Your task is to restate word for word the line containing "Image resolution: width=533" and each line that follows it in the listing, and only those.

━━━━━━━━━━━━━━━━

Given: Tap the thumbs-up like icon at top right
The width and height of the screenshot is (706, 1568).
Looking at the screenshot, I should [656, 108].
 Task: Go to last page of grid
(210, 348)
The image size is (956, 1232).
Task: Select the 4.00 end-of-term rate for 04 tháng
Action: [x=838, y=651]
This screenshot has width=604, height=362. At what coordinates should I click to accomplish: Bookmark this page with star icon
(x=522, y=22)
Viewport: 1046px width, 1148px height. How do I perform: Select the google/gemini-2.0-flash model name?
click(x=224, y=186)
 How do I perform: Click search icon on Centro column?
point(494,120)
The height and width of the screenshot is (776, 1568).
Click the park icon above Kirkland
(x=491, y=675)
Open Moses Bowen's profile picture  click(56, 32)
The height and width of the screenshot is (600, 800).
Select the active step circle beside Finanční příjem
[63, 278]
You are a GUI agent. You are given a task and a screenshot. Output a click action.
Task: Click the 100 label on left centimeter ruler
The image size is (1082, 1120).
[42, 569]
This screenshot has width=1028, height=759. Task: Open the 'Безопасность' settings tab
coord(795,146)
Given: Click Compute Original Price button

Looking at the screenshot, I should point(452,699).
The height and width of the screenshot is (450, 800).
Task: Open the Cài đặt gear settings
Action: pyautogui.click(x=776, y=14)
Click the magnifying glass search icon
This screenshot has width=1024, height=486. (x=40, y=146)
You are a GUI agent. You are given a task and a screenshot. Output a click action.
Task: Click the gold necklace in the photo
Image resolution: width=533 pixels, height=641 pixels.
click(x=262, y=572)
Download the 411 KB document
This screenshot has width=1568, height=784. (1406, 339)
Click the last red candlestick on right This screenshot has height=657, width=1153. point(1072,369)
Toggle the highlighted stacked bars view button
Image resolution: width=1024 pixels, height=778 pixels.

━━━━━━━━━━━━━━━━

▶ [Your solution]:
Image resolution: width=533 pixels, height=641 pixels.
click(x=262, y=572)
Download the 411 KB document
This screenshot has width=1568, height=784. (1406, 339)
Click the last red candlestick on right This screenshot has height=657, width=1153. point(1072,369)
Toggle the highlighted stacked bars view button
Image resolution: width=1024 pixels, height=778 pixels.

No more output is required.